Re: normalization issues with Turtle spec tests

From: Eric Prud'hommeaux <eric@w3.org>
Date: Sun, 7 Apr 2013 09:24:58 -0400
To: Ruben Verborgh <ruben.verborgh@ugent.be>
Cc: public-rdf-comments@w3.org, Gregg Kellogg <gregg@greggkellogg.net>, gavin@carothers.name
Message-ID: <20130407132455.GA4206@w3.org>
* Ruben Verborgh <ruben.verborgh@ugent.be> [2013-04-07 08:46+0200]
> Dear Eric,
> > The tests are enforcing checking that the term generaged from e.g. '"+1"^^xsd:integer' is distinct from '1' (which is the same as '"1"^^xsd:integer').
> >  https://dvcs.w3.org/hg/rdf/raw-file/default/rdf-concepts/index.html#dfn-literal-equality
> > This might be an opportunity to comment out some code.
> 1) Do you perhaps know the reason for this choice—and has this changed somewhere along the way?

I believe it's been this way going back to the first model and syntax REC in 1999.

> If I take
> @prefix xsd: <http://www.w3.org/2001/XMLSchema#>.
>     <a> <b> "1"^^xsd:integer.
>     <a> <b> "+1"^^xsd:integer.
>     <a> <b> "0001"^^xsd:integer.
> and put it through cwm, I get
>     <a>     <b> 1,
>                 1,
>                 1 .

Hmm, I bet that those three "1"s are the three variants you provided as input, but normalized by the serializer.
If my presumption is correct, rules like
  { <a> <b> "1"^^xsd:integer } => { <a> <b> <c> }
  { <a> <b> "+1"^^xsd:integer } => { <a> <b> <c> }
  { <a> <b> "0001"^^xsd:integer } => { <a> <b> <c> }
would all fire on that input data, while 
  { <a> <b> "990001"^^xsd:integer } => { <a> <b> <c> }
would not.

It might be worth submitting a bug report that normalization by the serializer should be disabled or at least controlled by a command like argument.

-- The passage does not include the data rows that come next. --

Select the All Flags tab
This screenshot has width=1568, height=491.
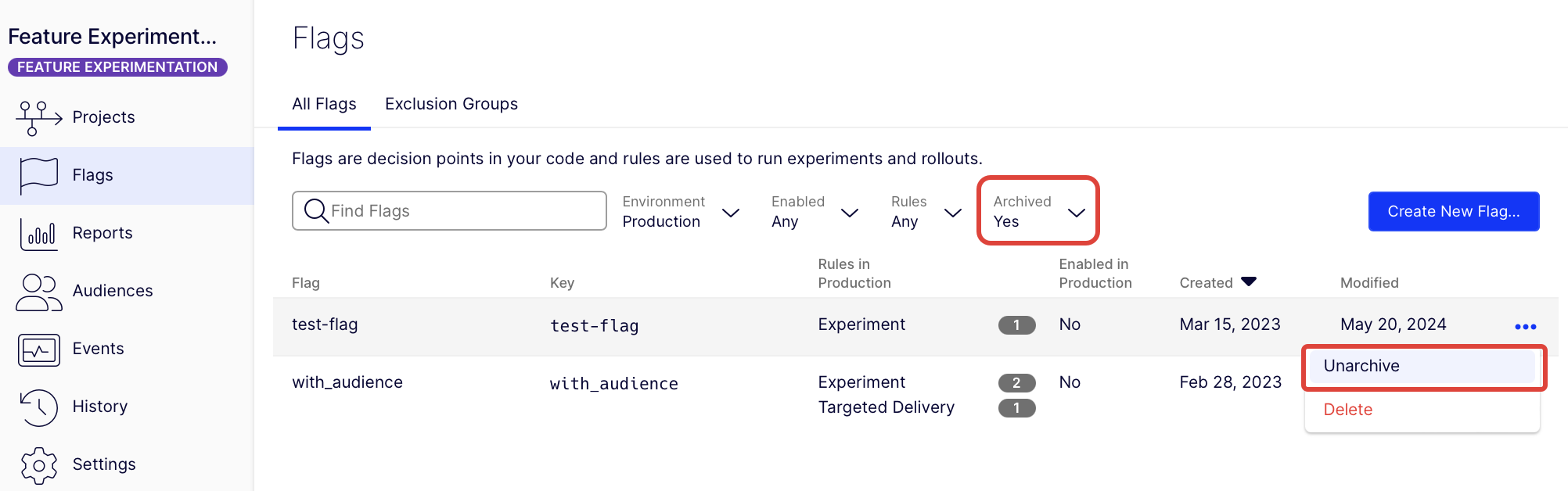click(324, 104)
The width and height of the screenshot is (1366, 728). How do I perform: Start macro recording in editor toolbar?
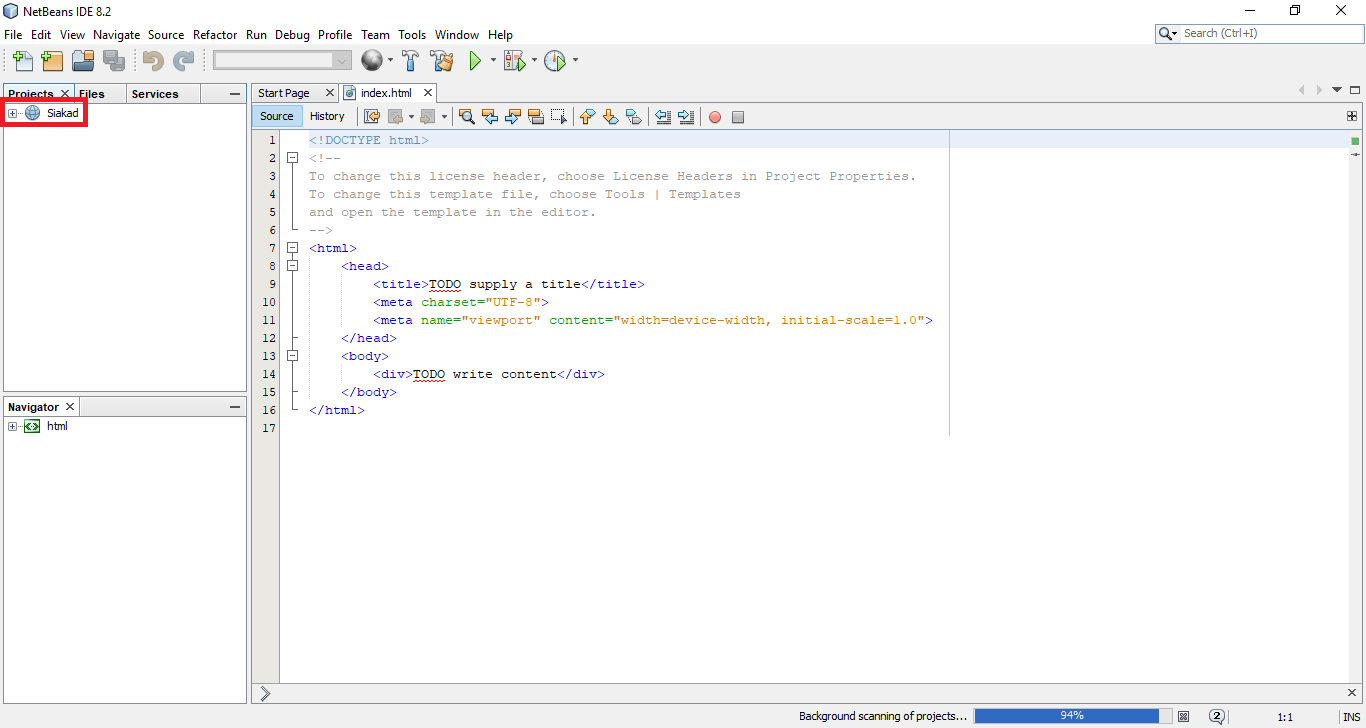pos(714,117)
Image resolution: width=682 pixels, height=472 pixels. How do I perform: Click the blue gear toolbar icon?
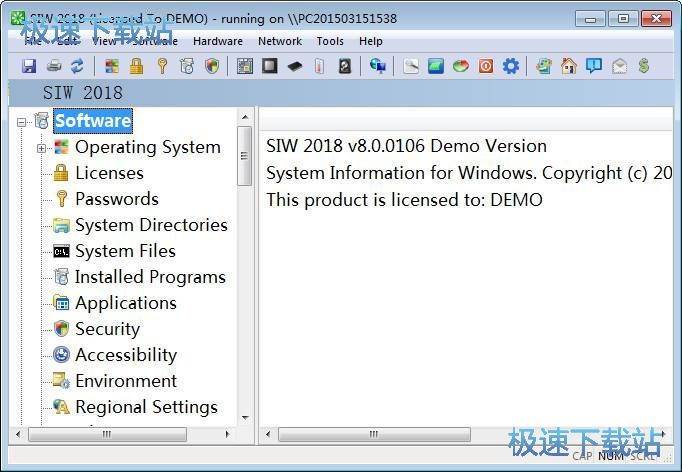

> and if I put that again through cwm, I get
>     <a>     <b> 1 .
> However, does the section you point to means this changed so that '"1"^^xsd:integer’ and the others are no longer equivalent to ‘1’?
> 2) Directly above the “linear equality” section, https://dvcs.w3.org/hg/rdf/raw-file/default/rdf-concepts/index.html#dfn-language-tag says:
> "The language tag must be well-formed according to section 2.2.9 of [BCP47], and must be normalized to lowercase.”
> So test langtagged_LONG_with_subtag seems wrong to answer with '@en-UK’.
> Furthermore, the definition of “literal equality” might be slightly off then. Are the following equal?
> - "test"@en-uk
> - "test"@en-UK

They are. The point, we decided eventually, is that language tags be compared insensitively.
Another comment has produced some proposed text to be incorporated into RDF Concepts.
If this text is adopted, would that satisfy your comment?

> 3) The whole equality thing makes it quite tricky to find triples. For instance, if I search for:
>    triples.find(any, any, 1), what should be returned?
> - triples with an object of ‘1'?
> - triples with an object of ‘”1"^^xsd:integer’?
> - triples with an object of ‘”+1"^^xsd:integer'?
> - triples with an object of ‘”01"^^xsd:integer’?
> - triples with an object of ‘”000001"^^xsd:integer'?
> How do existing implementations deal with this?

I'm guessing that that's like the SPARQL pattern { ?a ?b 1 } which would match the first two (‘1' and ‘”1"^^xsd:integer’), presuming the single quotes are not in the actual Turtle document.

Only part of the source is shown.